In December, 1998, the US Treasury Department's wing governing trade, the Office of Foreign Assets Control (OFAC) issued a "pre-penalty notice" to Voices (threatening fines of $100,000).
Voices responded by saying they refused to take part in any aspect of the sanctions regime (including applying for a license to deliver medicine) because the law compels us to help those in need.
In November, 2002, the Treasury Dept. sent notice that it intended to collect the fines, now dropped to $20,000. Voices replied that they refused to pay.
On June 20, 2003, the Justice Department filed a "Complaint for Civil Penalties" in federal court to collect those fines, based on trips to Iraq in July and September, 1998, in which VitW "exported medical supplies to Baghdad, Iraq."
On September 26, 2003, VitW filed an answer to the government's allegations and a counterclaim.
In short the defense states:
1) The OFAC regulations on food and medicine were not authorized by the Presidential directives, acts of congress, or UN resolutions
2) The sanctions regime was designed to cause suffering in Iraq and was illegal (citing Madeleine Albright's "The price was worth it" referring to the 1/2 million deaths of Iraqi children)
3) International law and common law (the "Nuremberg principles," that one must violate a domestic law if that law runs contrary to international law) demanded that VitW take these actions to prevent the loss of human life in Iraq, acting in the defense of others
4) The US is selectively targeting VitW because of its first amendment expressions against US policy and denying its religious freedom to act on ethical, moral or religious conscience
and the counterclaim further alleges:
1) The licensing provisions were created to offset public outcry against the effects of sanctions
2) The sanctions constituted warfare against a civilian population
1) Dismissal of the fines
2) Declaration that the sanctions were illegal
3) An injunction against future government restriction on humanitarian aid
4) Compensatory damages (funds to be used to provide medicine to the people of Iraq) and attorney's fees
The papers filed by Voices' lawyers, Bill Quigley (of Loyola University School of Law), Carl Messineo and Mara Verheyden-Hilliard (of the Partnership for Civil Justice) cite numerous cases in which the government has admitted that humanitarian aid cannot be prohibited. One such case involved the delivery of aid to Nicaragua in trucks, where the trucks were left behind. The government agreed the medical aid was exempt from regulation, but that the trucks were not "humanitarian aid."
June 4, 2004:
The case will be argued before Judge John D. Bates. The outcome could be:
1) Agreement with the government (it is unclear how they would then go about collecting the fine)

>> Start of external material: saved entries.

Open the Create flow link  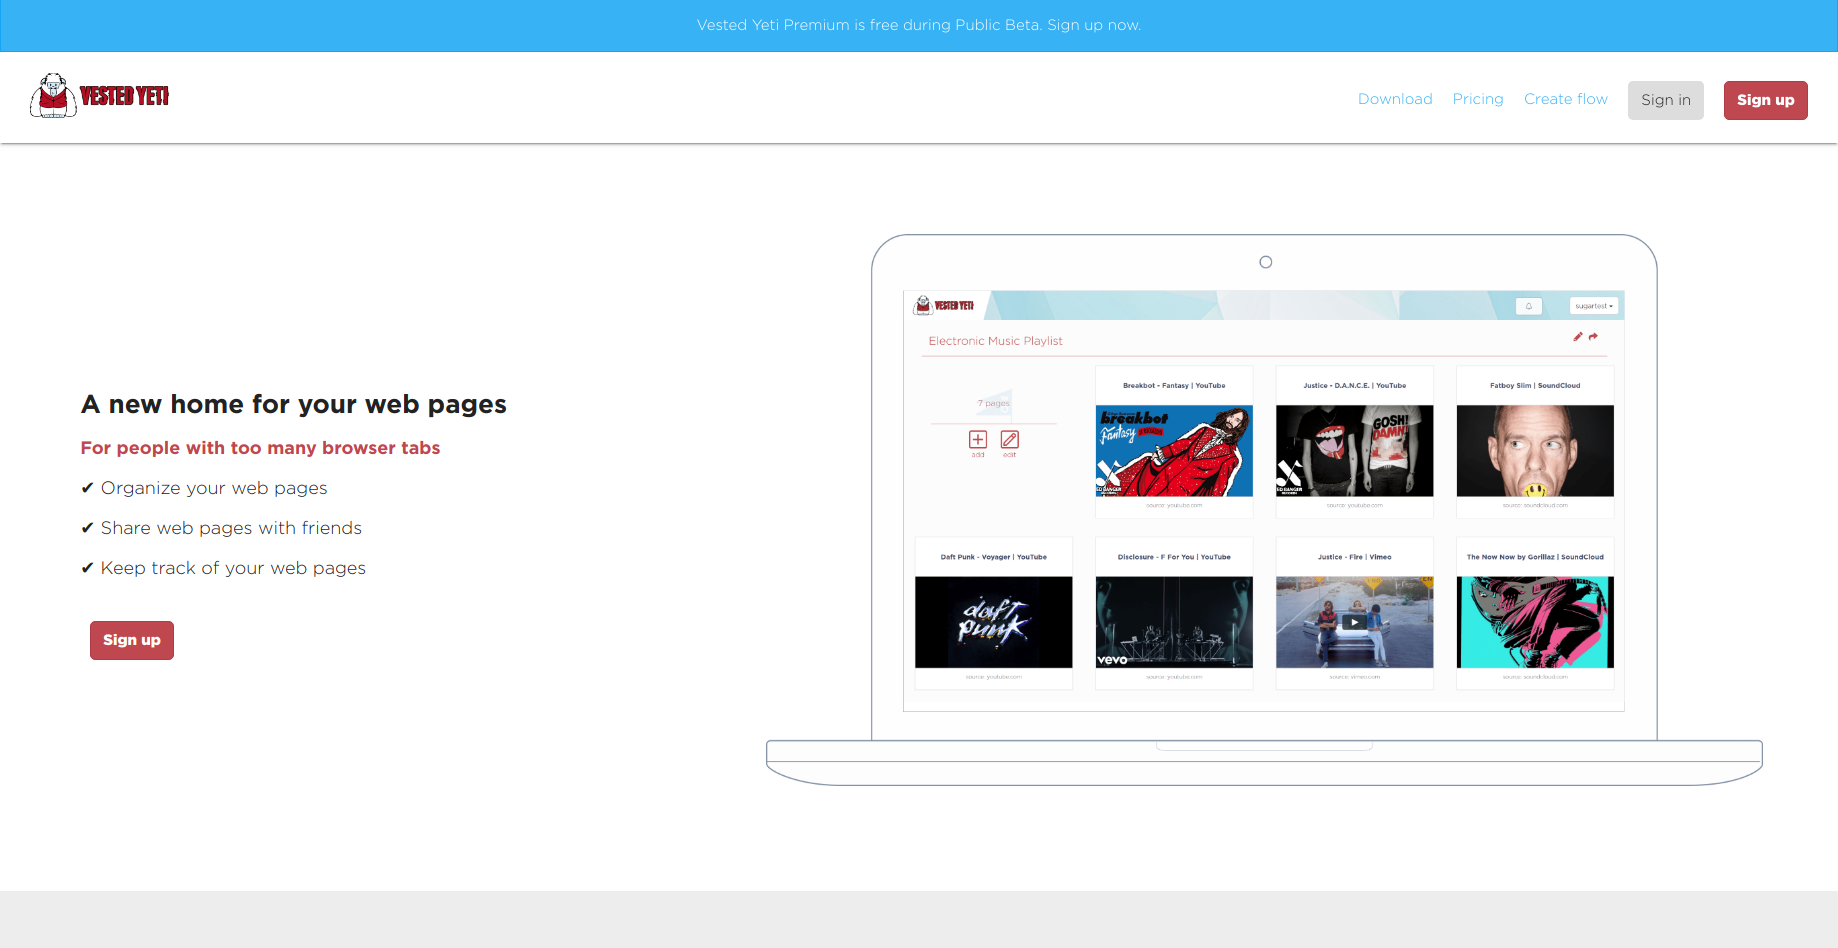coord(1566,99)
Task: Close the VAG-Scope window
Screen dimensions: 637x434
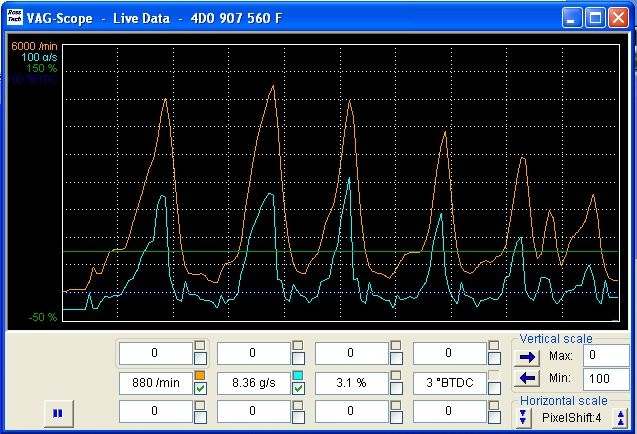Action: coord(619,17)
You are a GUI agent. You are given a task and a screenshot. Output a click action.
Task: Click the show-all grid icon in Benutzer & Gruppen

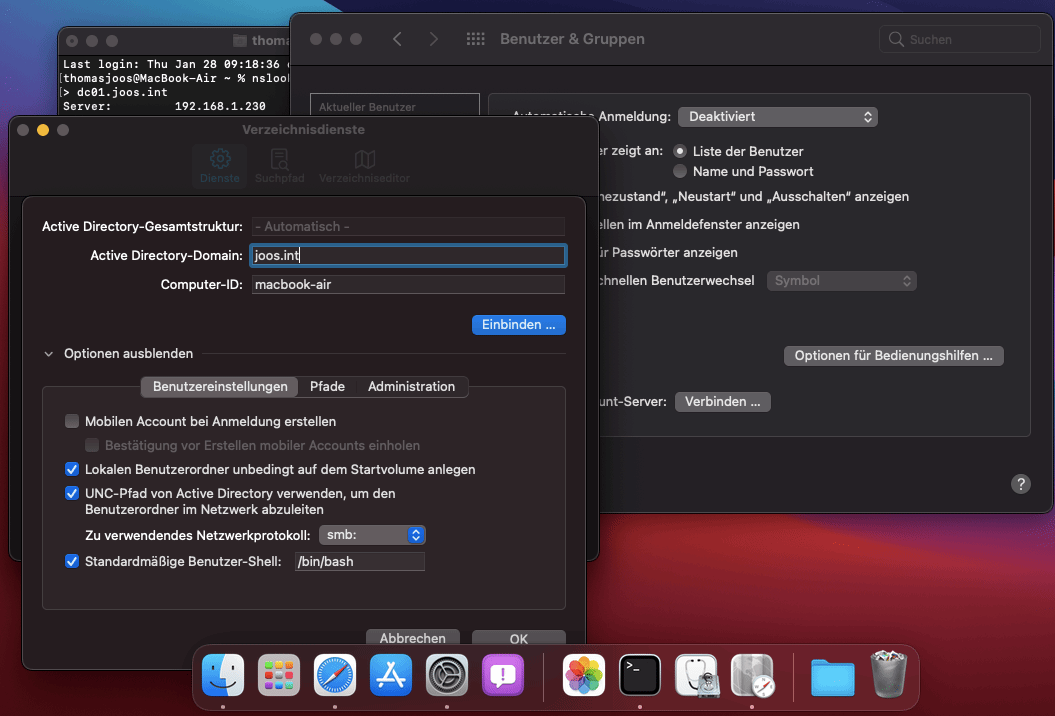pos(476,39)
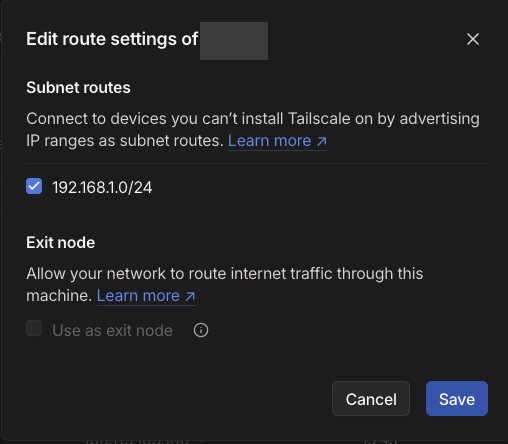This screenshot has width=508, height=444.
Task: Click the external arrow icon after exit node Learn more
Action: click(x=191, y=296)
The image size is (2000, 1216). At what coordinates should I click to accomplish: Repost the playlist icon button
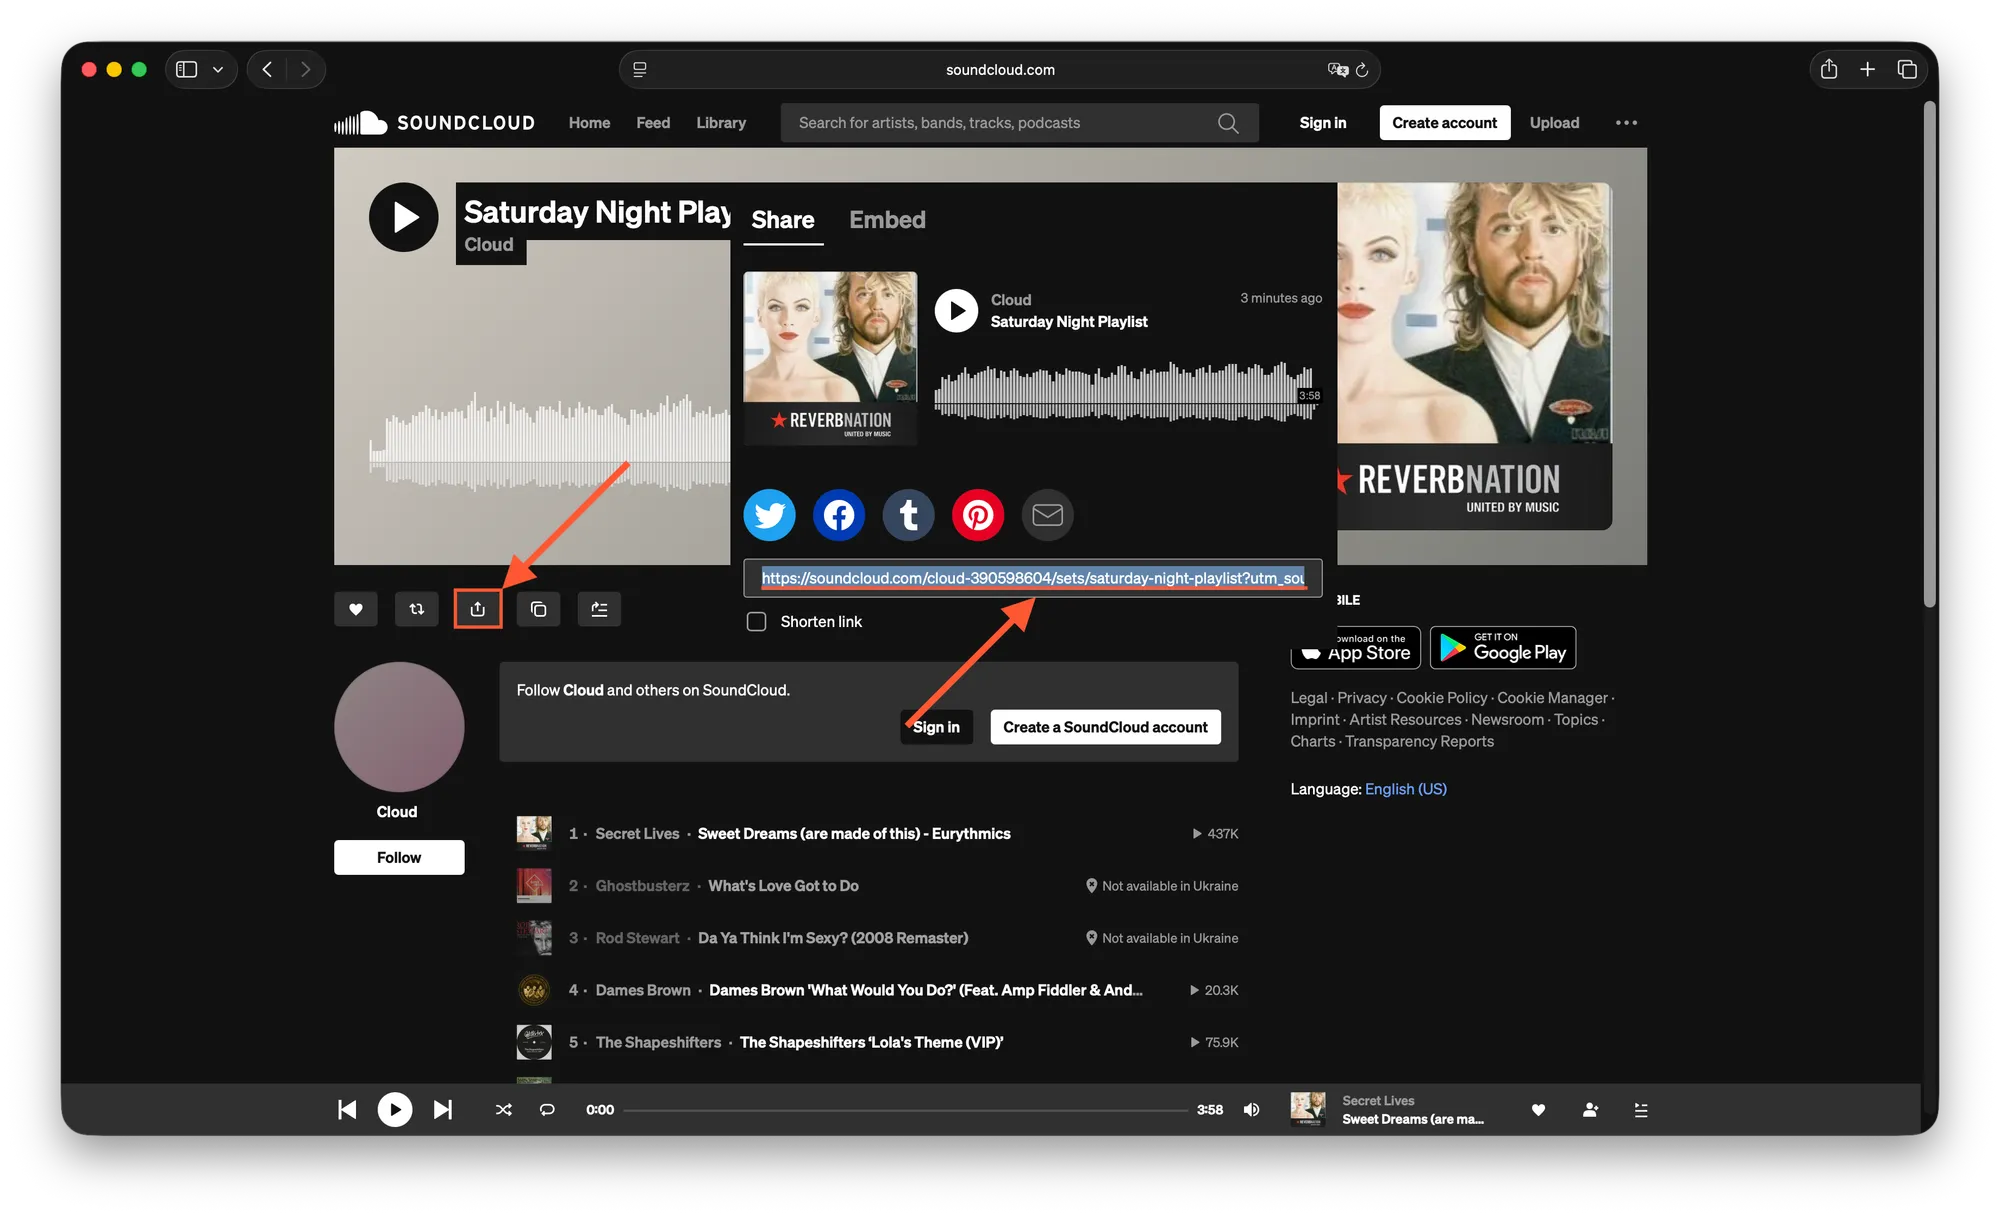pyautogui.click(x=417, y=609)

2) Agreement with the VitW motion to dismiss
3) Agreeing that the Counterclaim can move forward and further "discovery" is needed
Here's the news on the Judge:
Appointed by George W Bush on Sept. 4, 2001 (confirmed 3 months later), these three cases rose to the top of a web search:
1) Judge Bates upheld a case directing an internet service provider to turn the names of users downloading music over to the copyright holders in absence of a subpoena. (Privacy advocates were not happy about this decision.)
2) Judge Bates ruled that the General Accounting Office had no standing to sue Vice President Cheney to get access to the energy task force notes. (Some Constitutional scholars seem to think there was good reason for this decision)
3) Judge Bates ruled that Dennis Kucinich and others had no standing to sue President Bush for withdrawing from the Anti-Ballistic Missile Treaty, claiming only an act of the whole Congress could determine that (the Constitution says how Treaties are ratified, but not how they are cancelled).